To the unsuspecting eye, Sister Helen Prejean looks like any ordinary nun. She may be of a small stature, but her voice is powerful.

“Grace is when you wake up,” said Prejean, her words hanging in the air, piercing the silence of the Egan Chapel of St. Ignatius of Loyola.

Prejean is a well-known advocate against the death penalty and has written two books, “Dead Man Walking” and “The Death of Innocents,” that have gained major recognition throughout the country. In her talk, she addressed not only the death penalty, but shared her personal conversations with death-row inmates.

Her first book, “Dead Man Walking,” became an Academy Award winning film in 1996, as well as an opera and play. The book explores her experience with her first death-row inmate, Pat Sonnier, who was sentenced to death after killing two teens, one of whom he raped.

A Louisiana native, Prejean became a part of the Sisters of St. Joseph of Medaille in 1957 and received her Bachelor of Arts degree from St. Mary’s Dominican College in English and education in 1957.

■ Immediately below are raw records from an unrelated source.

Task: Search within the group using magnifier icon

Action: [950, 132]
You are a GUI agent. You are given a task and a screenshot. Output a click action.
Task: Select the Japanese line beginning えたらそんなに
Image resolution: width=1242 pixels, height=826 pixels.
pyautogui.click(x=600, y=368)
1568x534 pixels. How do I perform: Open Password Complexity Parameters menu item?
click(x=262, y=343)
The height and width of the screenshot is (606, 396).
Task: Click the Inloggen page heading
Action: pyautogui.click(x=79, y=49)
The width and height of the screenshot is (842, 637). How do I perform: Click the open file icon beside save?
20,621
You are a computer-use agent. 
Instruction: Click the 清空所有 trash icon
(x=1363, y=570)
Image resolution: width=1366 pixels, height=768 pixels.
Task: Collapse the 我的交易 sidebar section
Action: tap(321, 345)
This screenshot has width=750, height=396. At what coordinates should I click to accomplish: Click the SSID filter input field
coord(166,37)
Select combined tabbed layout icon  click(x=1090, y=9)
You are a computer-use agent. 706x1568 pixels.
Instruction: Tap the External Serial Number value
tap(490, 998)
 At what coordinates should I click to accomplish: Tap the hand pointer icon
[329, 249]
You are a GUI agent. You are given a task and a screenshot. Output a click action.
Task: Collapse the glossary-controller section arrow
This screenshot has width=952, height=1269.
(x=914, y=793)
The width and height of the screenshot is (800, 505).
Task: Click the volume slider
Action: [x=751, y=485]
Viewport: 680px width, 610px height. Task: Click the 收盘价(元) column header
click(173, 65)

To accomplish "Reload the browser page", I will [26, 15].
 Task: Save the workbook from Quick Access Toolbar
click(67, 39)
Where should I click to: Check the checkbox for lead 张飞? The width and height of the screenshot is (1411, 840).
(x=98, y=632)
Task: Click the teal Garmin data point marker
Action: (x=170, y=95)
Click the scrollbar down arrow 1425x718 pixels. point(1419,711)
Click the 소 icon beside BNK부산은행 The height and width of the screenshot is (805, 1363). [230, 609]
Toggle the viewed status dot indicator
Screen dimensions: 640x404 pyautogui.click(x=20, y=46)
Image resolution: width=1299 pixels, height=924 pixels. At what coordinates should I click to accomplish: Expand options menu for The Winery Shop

Her second book is titled “The Death of Innocents” and is the story of two other death-row inmates Prejean served as a spiritual advisor for while they awaited their deaths. Throughout her books, Prejean gives her insight into the the criminal justice system, a system she thinks is human and therefore full of fault.

Junior Jimmy Lipko is one of the leaders of Canisius Academy, a club on campus that aims to create a safe space for students to discuss their faith. The club organized the discussion with Prejean.

“The topic of the death penalty has been a hot topic issue since the declaration of the Pope, and she is so well-known. She’s been to Italy and has met two Popes and is known around the world so we thought she would be great to invite to Fairfield,” said Lipko.  

There were few empty seats in sight as Prejean continued to talk about the changes her spirituality underwent when she became interested in activism. She described her experiences working at Hope House in New Orleans, a shelter where the impoverished are able to find a warm meal and a helping hand from people like Prejean.

“I found that African American people became my teachers of the ‘other’ America,” said Prejean in her prominent Southern accent.

Junior Isaac Bode was one of the many students in attendance.

“I definitely got a new, I would say, point of view on how I would view the death penalty,” Bode commented. “Before I would just say that they are criminals who deserve to die, but she showed a lot of different aspects of it I didn’t think of, like the idea that death doesn’t solve it.”

Prejean’s third novel, entitled “River of Fire,” will be released in April 2019. It is a prequel to “Dead Man Walking” and goes into detail about how she became interested in the death penalty.

At the end of her speech, Prejean paused, looked out over the audience and said, “You know what gives me hope? The people.”

Cheers and clapping from the audience reverberated throughout the chapel.